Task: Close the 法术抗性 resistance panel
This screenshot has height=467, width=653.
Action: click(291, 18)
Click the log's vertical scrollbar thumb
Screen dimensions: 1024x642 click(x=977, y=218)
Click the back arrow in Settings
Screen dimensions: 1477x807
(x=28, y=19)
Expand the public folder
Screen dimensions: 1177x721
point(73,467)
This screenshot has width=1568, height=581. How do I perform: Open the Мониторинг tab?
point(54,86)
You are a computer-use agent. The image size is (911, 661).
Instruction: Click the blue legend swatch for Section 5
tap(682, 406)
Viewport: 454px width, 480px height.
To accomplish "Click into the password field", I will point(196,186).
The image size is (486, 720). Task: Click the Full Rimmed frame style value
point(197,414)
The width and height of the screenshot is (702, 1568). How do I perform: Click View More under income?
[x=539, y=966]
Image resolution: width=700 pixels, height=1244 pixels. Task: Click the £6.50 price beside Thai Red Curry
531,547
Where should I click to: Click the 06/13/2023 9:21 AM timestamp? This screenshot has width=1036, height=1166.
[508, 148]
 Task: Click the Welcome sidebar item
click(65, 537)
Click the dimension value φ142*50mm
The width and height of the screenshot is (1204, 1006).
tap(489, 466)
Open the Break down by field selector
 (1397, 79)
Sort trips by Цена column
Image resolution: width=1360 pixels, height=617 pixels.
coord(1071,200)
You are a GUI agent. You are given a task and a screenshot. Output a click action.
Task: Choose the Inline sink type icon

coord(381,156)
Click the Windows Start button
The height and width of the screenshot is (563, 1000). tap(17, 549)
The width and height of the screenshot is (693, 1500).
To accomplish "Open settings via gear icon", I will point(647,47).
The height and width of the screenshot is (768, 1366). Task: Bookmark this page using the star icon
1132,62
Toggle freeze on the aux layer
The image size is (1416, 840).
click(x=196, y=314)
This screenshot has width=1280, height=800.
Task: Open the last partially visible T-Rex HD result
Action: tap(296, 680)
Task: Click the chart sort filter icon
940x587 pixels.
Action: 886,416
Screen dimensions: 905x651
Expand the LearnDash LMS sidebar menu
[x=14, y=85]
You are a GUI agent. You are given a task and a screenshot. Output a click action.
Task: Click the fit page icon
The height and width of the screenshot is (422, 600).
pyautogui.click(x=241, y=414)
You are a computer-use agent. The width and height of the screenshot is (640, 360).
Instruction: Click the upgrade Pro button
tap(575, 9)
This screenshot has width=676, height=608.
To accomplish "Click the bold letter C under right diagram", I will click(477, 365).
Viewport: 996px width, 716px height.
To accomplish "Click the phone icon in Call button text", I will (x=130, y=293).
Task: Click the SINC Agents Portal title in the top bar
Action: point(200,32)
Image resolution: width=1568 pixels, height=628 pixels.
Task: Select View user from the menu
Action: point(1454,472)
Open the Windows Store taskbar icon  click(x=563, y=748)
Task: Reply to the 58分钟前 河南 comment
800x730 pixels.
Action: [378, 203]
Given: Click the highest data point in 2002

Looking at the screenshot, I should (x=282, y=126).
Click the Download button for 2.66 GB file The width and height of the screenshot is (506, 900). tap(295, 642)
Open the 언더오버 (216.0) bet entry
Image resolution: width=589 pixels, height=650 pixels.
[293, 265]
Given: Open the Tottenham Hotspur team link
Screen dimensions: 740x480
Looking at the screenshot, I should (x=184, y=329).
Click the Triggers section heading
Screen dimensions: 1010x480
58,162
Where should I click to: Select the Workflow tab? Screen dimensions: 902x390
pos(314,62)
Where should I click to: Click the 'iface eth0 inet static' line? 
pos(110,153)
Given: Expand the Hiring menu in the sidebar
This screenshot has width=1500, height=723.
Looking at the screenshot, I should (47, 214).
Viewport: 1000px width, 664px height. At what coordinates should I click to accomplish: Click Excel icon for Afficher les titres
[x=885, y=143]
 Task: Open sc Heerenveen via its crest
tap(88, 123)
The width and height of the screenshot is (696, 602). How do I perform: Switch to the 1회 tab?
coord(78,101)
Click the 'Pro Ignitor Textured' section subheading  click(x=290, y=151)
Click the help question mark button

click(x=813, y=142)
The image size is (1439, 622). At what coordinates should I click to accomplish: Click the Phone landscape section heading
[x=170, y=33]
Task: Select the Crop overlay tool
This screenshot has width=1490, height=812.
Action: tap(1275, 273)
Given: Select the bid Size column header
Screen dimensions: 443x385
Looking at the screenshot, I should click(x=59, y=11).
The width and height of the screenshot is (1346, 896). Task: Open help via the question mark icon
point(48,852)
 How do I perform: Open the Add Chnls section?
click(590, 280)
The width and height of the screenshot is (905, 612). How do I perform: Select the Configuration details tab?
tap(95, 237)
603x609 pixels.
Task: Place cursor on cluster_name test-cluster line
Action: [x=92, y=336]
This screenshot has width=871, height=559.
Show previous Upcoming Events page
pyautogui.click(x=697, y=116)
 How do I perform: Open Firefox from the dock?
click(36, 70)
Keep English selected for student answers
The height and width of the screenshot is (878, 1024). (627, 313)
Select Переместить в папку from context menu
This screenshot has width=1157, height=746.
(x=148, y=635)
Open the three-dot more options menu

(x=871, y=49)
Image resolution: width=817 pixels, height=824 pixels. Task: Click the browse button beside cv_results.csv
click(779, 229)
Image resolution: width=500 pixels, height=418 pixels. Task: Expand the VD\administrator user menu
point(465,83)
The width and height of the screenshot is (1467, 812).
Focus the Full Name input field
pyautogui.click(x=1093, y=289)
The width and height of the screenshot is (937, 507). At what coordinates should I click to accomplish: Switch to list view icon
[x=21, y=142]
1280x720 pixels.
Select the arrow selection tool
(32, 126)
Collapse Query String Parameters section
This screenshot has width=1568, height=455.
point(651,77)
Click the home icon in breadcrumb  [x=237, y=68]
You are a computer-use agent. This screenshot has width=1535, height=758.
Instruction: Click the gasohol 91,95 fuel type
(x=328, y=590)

^^^^^^^^

Work order |
Show all lines in the records above that hold "computer".

The completed task |
You are a computer-use agent. The image size is (911, 661).
You are a computer-use agent. The width and height of the screenshot is (640, 360).
You are a computer-use agent. This screenshot has width=1535, height=758.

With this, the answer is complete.